The news inside Plain Dealer is painfully gloomy
In view of Plain Dealer news room’s mission to report the news, the absence of news about the people who are supposed to report the news of others has left the staff in a state of day-to-day suspended animation. And hardly feeling secure in their line of work.
The problem, of course, is the presumed impending doom of the state’s biggest and often most puzzling newspaper (as we now know it), a deeply ensconced establishment journal that has tight-roped for years through local issues in a diverse city that has needed little encouragement to become unruly.
Ever since the word got out last year that the PD’s absentee owners were serious about slicing another third of the paper’s news staff (58 from about 165 is the operative number) and had a track record of reducing publication to thrice-weekly in other cities, it was only natural for reporters and on-site editors to wonder about their own survival. You still won’t get an answer to the fate of the yet-to-be named outcasts. The hit list won’t be known, we were told by staff sources, until May.
Nobody is more frustrated by the current lull in the action than Harlan Spector, the Guild president who has sat through meetings with the brass that recently ended with still more union concessions and few specifics about the layoffs. In a way, the Guild faced the option of death by hanging or firing squad.
“I’d love to know what they’re planning,” Spector said when I called him a few days ago. The “they” in this instance is Advance Publications owned by the Newhouse family. The company has already revealed its course with other papers in its grasp with something called the Michigan model. It started with the conversion in 2009 of the Ann Arbor News from print to digital. Along the way, the owners squeezed such papers as the New Orleans Times-Picayune into a three-day-a-week format. That seems to be where the PD is headed, if the speculation rules the reality. Some time in the spring, the PD’s readers could be getting the paper on Wednesday, Friday and Sunday – if the current subscribers decide they want it at all.

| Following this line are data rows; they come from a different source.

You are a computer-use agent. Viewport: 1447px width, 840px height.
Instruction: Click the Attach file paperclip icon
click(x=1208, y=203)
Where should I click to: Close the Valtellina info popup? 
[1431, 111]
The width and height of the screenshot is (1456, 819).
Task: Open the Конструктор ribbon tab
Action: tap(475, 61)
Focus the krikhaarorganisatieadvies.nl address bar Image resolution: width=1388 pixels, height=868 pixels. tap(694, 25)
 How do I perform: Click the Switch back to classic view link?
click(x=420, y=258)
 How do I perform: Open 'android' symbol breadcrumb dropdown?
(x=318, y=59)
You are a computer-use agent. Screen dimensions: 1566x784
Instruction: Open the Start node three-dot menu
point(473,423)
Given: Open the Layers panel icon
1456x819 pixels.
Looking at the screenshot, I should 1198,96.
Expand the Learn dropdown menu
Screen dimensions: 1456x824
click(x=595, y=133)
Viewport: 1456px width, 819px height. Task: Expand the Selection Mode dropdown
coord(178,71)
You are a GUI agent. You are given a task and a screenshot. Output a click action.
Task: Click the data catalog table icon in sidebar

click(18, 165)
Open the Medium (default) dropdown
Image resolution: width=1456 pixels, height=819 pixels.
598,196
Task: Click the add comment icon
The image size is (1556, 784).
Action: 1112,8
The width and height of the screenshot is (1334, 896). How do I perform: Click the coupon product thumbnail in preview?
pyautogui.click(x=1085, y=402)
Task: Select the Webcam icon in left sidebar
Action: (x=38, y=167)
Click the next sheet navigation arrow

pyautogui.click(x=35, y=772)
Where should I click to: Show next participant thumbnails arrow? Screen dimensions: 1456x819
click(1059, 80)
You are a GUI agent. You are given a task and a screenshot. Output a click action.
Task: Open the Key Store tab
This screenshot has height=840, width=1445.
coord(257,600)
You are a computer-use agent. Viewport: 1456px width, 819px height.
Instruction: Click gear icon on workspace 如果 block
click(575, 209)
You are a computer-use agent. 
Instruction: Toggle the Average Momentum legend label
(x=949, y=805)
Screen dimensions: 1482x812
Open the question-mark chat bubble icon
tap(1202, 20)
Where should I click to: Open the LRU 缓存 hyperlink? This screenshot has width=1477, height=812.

Again, Spector and others on the staff with whom I spoke can do no more than rely on Advance’s past actions. Besides, they suspiciously noted that Editor Debra Simmons and Managing Editor Thom Fladung just visited New Orleans when the Mardi Gras was only a memory.
“Everybody’s on edge,” veteran reporter told me. “There are no decisions being made here – it’s all being handled by the (Advance) New York office where the guys are preparing to do it (expletives deleted).”
The talk now is that the paper will see the rise of “curators” – a post -journalism term about the folks who will post news on the Internet. I’m not at all familiar with the precise process and will leave it at that. However, it has been evident for some time with the challenge of digital news that newspaper owners almost never inject the word “journalism” into their outlooks. It’s become a meaningless distraction to the business model and therefore undefinable in today’s alternate communications universe.
Journalism as it was once known didn’t disappear overnight. Instead it was painfully debilitated in recent years by the space-time speed of electronic transmission in the palms of a new generation’s hands.
Still, during the print media’s slow trek to the graveyard, it would be nice to meet somebody high up in the business slip in a nod to journalism just so we have a hint of what nobody on Wall Street seems to be talking about anymore.